Execute, execute, execute
Moderator Dawn Sweeney, president and CEO of the National Restaurant Association, asked each panelist which, on a daily basis, is most important to their business: ideas, execution or resources. The answer was unanimous.
“Execution is the name of the game in what we do in our industry,” said Tim McEnery, founder and CEO of Cooper’s Hawk Winery & Restaurants, Countryside, Ill. “Executing and operating a restaurant … is the hardest thing on the planet.”
John Cywinski, president of Glendale, Calif.-based Applebee’s Bar & Grill, echoed the sentiment.
“The best brands always within our industry are those who execute consistently well,” Cywinski said. “It’s one guest, one shift, one day at time.”
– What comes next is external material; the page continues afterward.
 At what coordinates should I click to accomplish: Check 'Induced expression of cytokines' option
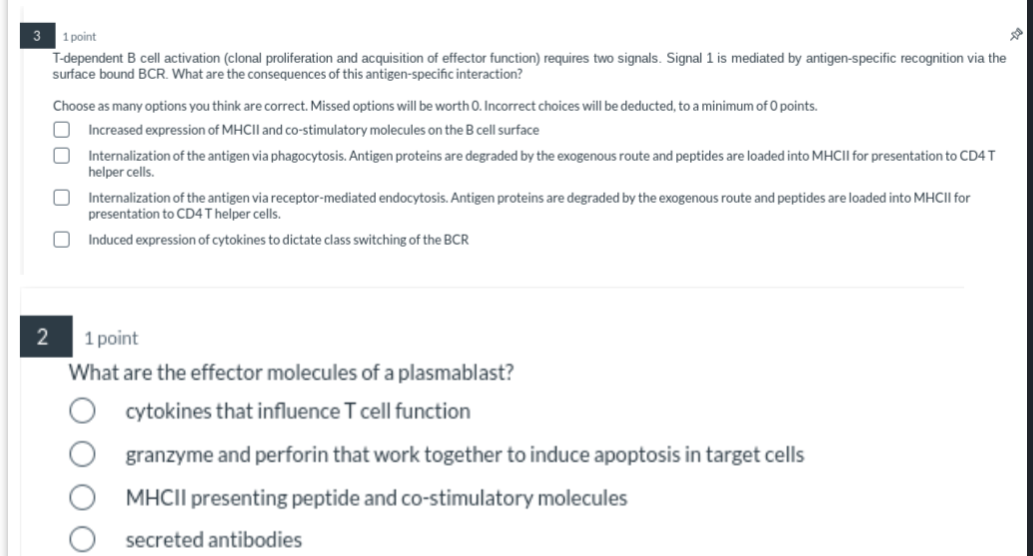[x=61, y=239]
Have the right people in place
Cywinski attributes Applebee’s success to having strong leaders in the general-manager role, especially when it comes to its franchise locations.
“I can have an average location or a not-so-pretty restaurant, but if I’ve got a great GM, it’s going to hum. It’s going to be profitable,” he said. “They create a culture that people want to be a part of, and they know their guests by name. … They’ll know what drink they want, they’ll know what they are ordering and they’ll know what time they are coming in. That’s the secret.”
For finding that top talent, McEnery said Cooper’s Hawk identified four values: We care about people; we’re committed to being the best; we’re are different; and we have fun and celebrate.
“Those filters are part of everything that we do at Cooper’s Hawk, from the interview process to the training process to even the onboarding process,” he said. “There’s clear direction throughout the company as how you can be successful at Cooper’s Hawk and if Cooper’s Hawk is the right place for you to be.”
As technology advances, fewer employees will likely be required to keep a c-store, restaurant or grocery store operating. But each panelist emphasized the importance of human connection.
“It’s making that person who chose you that day feel like that was the right decision, that they are wanted and needed to be there, and that they leave with an experience that’s favorable. That will bring them back,” Edeker of Hy-Vee said.
Even 10 years down the road, emotional intelligence will be a skill Gheysens will look for in future Wawa employees.
“It really is proven that strong emotional intelligence leads to great leadership, whether that’s at a store restaurant level or in our corporate office,” he said.